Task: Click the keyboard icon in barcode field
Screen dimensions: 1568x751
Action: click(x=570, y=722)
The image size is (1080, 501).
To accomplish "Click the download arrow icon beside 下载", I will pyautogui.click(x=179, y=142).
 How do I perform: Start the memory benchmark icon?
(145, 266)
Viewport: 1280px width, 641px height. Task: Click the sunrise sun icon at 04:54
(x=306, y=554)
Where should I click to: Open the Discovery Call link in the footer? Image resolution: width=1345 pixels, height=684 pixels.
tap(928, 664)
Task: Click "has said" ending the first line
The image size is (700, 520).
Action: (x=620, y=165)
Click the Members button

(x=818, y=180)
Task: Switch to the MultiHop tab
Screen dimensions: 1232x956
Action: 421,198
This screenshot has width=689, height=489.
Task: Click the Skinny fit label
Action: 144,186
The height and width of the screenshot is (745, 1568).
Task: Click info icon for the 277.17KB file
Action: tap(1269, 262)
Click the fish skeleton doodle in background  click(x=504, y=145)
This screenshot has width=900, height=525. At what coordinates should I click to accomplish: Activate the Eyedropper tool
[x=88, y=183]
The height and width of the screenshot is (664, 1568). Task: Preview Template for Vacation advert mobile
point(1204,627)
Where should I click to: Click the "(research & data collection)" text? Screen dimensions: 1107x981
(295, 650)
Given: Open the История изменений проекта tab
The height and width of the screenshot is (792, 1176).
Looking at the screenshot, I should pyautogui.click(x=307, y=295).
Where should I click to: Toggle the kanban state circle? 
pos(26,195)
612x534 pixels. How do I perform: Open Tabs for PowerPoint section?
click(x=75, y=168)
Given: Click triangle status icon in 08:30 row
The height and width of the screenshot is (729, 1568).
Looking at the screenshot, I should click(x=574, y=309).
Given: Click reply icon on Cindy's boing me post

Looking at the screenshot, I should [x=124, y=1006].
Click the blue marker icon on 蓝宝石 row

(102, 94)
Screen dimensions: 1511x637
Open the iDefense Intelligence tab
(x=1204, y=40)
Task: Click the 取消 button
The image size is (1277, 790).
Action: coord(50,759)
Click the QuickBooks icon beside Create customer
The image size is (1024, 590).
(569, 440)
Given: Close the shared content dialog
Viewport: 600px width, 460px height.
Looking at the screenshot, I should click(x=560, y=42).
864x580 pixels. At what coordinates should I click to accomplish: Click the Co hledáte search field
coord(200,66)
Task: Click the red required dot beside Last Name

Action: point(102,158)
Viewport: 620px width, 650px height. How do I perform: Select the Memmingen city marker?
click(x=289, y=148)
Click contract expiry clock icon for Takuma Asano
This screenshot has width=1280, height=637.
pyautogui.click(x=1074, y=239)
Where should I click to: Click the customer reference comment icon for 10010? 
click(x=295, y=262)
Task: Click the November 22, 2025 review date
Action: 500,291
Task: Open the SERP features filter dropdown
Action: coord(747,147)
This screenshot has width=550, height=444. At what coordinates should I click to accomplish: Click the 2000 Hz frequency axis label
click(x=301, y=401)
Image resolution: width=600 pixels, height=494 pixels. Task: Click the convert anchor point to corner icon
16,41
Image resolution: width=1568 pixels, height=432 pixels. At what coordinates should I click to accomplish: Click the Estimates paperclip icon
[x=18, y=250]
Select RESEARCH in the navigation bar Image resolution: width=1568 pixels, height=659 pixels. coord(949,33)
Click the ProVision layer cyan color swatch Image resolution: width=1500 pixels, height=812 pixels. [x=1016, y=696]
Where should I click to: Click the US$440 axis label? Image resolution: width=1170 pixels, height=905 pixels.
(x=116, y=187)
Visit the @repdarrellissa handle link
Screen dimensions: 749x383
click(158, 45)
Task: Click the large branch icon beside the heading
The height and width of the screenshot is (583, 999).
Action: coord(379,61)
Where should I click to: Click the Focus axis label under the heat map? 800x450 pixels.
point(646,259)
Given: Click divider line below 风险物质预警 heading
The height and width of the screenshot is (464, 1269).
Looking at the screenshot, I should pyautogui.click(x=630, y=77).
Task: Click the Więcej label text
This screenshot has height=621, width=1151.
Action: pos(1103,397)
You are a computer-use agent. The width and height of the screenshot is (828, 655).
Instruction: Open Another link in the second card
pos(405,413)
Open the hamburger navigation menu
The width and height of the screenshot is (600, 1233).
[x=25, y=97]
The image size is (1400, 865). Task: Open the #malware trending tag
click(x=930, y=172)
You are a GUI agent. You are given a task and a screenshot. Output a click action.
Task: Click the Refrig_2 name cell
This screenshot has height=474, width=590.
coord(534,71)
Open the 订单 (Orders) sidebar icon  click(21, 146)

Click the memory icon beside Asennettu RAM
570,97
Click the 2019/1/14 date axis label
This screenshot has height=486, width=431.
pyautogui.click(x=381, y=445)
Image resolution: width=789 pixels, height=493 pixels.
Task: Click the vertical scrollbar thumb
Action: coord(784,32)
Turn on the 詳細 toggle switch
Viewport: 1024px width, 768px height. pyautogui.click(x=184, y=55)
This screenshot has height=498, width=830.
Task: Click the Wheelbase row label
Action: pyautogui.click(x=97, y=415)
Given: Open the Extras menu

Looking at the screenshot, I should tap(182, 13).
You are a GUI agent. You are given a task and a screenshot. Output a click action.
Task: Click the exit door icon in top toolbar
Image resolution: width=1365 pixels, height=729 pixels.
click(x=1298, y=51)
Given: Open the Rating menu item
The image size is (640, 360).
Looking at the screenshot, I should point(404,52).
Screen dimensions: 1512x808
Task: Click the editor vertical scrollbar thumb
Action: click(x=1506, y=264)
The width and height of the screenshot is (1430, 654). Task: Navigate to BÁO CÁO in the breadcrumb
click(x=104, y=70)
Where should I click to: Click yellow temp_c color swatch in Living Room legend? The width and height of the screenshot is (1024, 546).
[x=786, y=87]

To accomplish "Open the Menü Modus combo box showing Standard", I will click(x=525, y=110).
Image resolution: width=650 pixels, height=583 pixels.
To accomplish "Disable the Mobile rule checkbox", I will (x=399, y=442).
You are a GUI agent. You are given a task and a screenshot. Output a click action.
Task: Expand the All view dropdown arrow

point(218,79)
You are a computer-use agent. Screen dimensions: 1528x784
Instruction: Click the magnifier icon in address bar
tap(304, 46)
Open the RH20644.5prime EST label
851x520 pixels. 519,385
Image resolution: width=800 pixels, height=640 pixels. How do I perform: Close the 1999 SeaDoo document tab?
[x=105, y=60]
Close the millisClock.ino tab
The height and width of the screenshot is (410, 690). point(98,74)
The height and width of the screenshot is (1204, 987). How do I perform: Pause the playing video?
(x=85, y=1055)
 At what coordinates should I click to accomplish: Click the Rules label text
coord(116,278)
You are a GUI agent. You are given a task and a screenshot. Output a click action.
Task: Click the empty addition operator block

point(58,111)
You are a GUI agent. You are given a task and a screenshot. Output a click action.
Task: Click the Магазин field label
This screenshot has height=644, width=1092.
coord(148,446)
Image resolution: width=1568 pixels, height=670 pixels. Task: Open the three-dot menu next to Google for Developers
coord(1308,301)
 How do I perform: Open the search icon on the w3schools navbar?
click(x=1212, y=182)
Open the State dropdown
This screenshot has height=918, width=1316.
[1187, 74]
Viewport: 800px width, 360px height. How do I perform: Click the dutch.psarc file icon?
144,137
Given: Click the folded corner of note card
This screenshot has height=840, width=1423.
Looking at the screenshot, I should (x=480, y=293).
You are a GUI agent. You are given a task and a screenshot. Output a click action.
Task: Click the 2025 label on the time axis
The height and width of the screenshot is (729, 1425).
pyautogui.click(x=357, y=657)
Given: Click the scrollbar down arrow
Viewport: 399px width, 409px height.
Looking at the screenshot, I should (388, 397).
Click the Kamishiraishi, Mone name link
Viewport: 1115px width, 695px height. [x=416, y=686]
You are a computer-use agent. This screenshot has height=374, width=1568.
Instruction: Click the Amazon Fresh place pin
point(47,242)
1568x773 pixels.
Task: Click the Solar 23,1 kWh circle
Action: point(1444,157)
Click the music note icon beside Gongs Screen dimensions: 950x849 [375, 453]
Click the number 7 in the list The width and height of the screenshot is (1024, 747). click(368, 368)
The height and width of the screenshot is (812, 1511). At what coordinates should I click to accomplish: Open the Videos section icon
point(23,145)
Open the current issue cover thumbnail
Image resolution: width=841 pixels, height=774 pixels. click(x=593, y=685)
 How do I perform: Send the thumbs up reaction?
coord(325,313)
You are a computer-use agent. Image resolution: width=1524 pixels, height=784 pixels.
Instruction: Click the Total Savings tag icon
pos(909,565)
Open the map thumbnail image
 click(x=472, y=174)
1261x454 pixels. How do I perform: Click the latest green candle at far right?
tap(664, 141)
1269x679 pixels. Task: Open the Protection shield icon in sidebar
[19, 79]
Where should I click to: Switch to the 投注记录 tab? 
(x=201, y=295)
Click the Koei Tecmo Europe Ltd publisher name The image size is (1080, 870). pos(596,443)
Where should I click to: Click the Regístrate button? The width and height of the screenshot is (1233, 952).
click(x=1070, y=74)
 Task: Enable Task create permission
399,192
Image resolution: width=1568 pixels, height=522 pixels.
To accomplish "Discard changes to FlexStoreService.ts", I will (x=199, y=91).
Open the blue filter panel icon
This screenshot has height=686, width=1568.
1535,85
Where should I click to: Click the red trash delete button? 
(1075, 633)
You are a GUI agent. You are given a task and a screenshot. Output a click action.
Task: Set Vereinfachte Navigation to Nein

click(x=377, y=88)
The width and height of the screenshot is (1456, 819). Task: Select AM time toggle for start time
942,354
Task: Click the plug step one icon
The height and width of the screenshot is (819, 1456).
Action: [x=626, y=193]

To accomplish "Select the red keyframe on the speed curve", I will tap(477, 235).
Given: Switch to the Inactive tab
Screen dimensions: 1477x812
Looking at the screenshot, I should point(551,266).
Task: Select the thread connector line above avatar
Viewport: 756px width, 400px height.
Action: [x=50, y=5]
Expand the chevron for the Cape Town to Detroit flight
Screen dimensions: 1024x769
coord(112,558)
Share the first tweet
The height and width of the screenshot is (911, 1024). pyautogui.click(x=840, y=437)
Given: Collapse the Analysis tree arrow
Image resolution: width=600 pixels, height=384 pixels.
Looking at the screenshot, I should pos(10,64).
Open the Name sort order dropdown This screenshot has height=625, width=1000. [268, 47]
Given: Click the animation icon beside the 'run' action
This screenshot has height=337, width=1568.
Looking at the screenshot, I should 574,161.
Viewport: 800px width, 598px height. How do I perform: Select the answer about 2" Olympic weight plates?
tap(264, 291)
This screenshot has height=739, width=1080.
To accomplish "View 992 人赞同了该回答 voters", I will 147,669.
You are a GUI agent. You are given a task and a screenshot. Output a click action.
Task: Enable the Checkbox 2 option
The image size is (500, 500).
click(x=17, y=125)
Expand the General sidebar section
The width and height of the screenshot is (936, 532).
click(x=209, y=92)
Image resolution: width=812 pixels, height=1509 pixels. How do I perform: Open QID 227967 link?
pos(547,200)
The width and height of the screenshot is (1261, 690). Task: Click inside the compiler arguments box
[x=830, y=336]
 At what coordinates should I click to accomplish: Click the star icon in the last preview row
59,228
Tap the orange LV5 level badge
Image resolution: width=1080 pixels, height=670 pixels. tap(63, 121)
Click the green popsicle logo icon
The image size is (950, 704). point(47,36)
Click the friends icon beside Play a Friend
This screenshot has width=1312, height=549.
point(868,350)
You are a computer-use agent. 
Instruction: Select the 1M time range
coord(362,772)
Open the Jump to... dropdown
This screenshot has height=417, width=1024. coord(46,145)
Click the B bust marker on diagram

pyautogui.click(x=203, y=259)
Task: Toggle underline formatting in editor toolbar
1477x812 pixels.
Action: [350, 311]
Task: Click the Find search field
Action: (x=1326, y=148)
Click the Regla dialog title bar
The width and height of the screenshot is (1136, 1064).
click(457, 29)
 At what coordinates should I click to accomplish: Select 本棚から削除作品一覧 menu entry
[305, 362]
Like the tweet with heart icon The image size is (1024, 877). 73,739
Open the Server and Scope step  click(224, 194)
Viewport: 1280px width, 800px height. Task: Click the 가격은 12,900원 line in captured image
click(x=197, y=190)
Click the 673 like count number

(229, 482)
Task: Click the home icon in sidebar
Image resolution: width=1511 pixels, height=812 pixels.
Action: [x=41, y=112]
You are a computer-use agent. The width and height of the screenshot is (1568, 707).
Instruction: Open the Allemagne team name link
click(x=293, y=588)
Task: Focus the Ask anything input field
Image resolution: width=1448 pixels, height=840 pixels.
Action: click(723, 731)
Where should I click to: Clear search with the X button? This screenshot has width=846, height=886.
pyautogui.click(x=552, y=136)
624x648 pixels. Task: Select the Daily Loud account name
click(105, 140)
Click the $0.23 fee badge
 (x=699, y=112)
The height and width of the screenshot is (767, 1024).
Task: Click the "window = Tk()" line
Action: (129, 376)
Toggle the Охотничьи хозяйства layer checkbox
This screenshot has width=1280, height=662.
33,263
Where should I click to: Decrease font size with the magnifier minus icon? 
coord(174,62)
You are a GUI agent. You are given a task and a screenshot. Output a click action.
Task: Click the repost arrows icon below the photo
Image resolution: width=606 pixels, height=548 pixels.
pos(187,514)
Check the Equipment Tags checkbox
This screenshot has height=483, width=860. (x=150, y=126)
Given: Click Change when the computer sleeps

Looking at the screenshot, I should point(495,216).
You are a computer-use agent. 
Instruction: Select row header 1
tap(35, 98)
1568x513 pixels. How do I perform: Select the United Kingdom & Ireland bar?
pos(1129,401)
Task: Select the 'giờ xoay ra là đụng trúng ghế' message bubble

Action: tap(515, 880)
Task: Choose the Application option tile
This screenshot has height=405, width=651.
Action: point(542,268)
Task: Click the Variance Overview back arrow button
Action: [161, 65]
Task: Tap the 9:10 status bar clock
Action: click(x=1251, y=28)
-=-=-=-=-
## WHAT YOU SHOULD DO
All lines of the entries containing the string "will" must be shown in full.

## YOUR SOLUTION
To accomplish "Click the download arrow icon beside 下载", I will pyautogui.click(x=179, y=142).
To accomplish "Open the Menü Modus combo box showing Standard", I will click(x=525, y=110).
To accomplish "Disable the Mobile rule checkbox", I will (x=399, y=442).
To accomplish "Discard changes to FlexStoreService.ts", I will (x=199, y=91).
To accomplish "Select the red keyframe on the speed curve", I will tap(477, 235).
To accomplish "View 992 人赞同了该回答 voters", I will 147,669.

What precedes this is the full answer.